Doug Welsh '14 studied in the Balkans, with Houghton College's Balkans Semester program.
What interested you in this particular program?
In the fall of my junior year 2012, I studied abroad in the Balkans. I knew I wanted to do a study abroad program, but I was not sure where I wanted to go. In the spring, various programs came to Wheaton to advertise. Then, I met Dr. Meic Pearse from Houghton College and I settled on a study abroad program in the Balkans. This was the first year for the program, and it turned out to be a great success. I was always interested in the Balkans region in particular because it is not widely covered in most history classes. Usually, it is mentioned in reference to wars since it is notoriously called the “powder keg of Europe”. From what I knew, I was interested in seeing how Catholicism, Orthodox Christianity, and Islam shaped the region and how they have contributed to the various conflicts throughout the years. Another reason for choosing this program was because my grandmother was Croatian, so I wanted to know more about where I come from and how that has shaped who I am.
Explain a bit about the program.
The classes that I took while I was in the Balkans were a general history of the region, Catholic and Orthodox Theology and Art, and Literature of the Balkans. These classes were taught in our apartments, for we changed locations every four weeks or so. We also had numerous trips to visit other major cities near our home locations. The four main places we stayed were Krk, Croatia; Sarajevo, Bosnia; Skopje, Macedonia; and Zagreb, Croatia. We also got to travel through Serbia, stopping in Belgrade, the Bay of Kotor in Montenegro, Venice, Budapest, and Vienna. A large part of our travels included church visits. Throughout the whole semester, we visited massive Catholic and Orthodox cathedrals, monasteries, and some mosques in Bosnia and Macedonia. It was interesting to learn about how people in the region define themselves and how that has changed throughout the years. From my studies, I learned about the deeply rooted rivalry between Western and Eastern Christendom which can be traced back to the early church schism.

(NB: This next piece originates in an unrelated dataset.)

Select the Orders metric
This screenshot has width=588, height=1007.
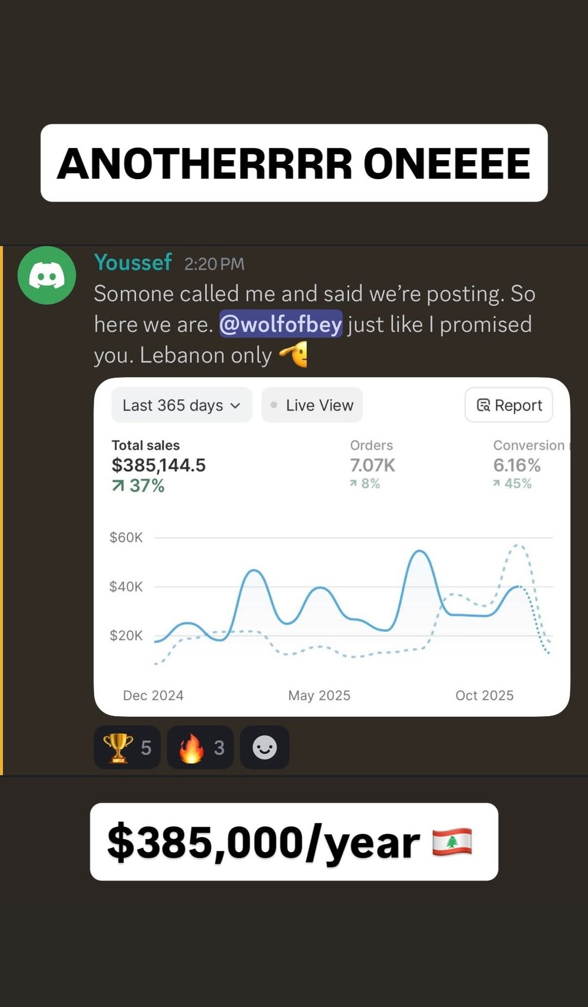tap(372, 465)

What were some highlights for you?
Some of the highlights include swimming in the clear blue Adriatic Sea along the rocky coast of Croatia, drinking Turkish coffee at a Turkish Han in Sarajevo, getting connected with the evangelical community in Skopje, Macedonia, attending a Jazz Festival in Skopje, and exploring the cities of Belgrade and Zagreb.
How was studying abroad different than if you had studied on campus?
It was fascinating to be studying and living in a place that has experienced strife that seems incredible to the outsider. While studying and traveling in Orthodox countries such as Macedonia and Serbia, I learned about a different perspective of Christianity that is not generally looked at in the West. In studying Orthodox theology, I was able to look more at the early church fathers and what they believe compared to what most Western Christians now believe. From my history class, I learned more about the factors that went into the break-up of Yugoslavia and started to make sense of why the bloodshed happened. Overall, I was introduced to various new cultures deeply rooted in tradition and the past. I was exposed to the fact that most of the world does not share the same opinions on human rights, life, and freedom which have become rooted in American culture. Life looks completely different to those in the Balkans than to us in America. Before we can understand what has really happened in the region, we must adopt the perspective of someone living in the Balkans.
Do you have any regrets?
One regret that I do have about my experience is the fact that I was never able to learn the languages well enough. While we did have some language classes, they were only sufficient to understand the bare minimum of how to get around.
Do you have any tips for someone considering a study abroad experience?
I encourage other students to do this program or others like it in which they experience the East. In traveling in Eastern Europe or other Eastern countries, they will be exposed to philosophies, cultures, and values that are unappreciated in the West and overlooked. The differences in Eastern European culture will definitely be noticed and felt when traveling from the comfortable West.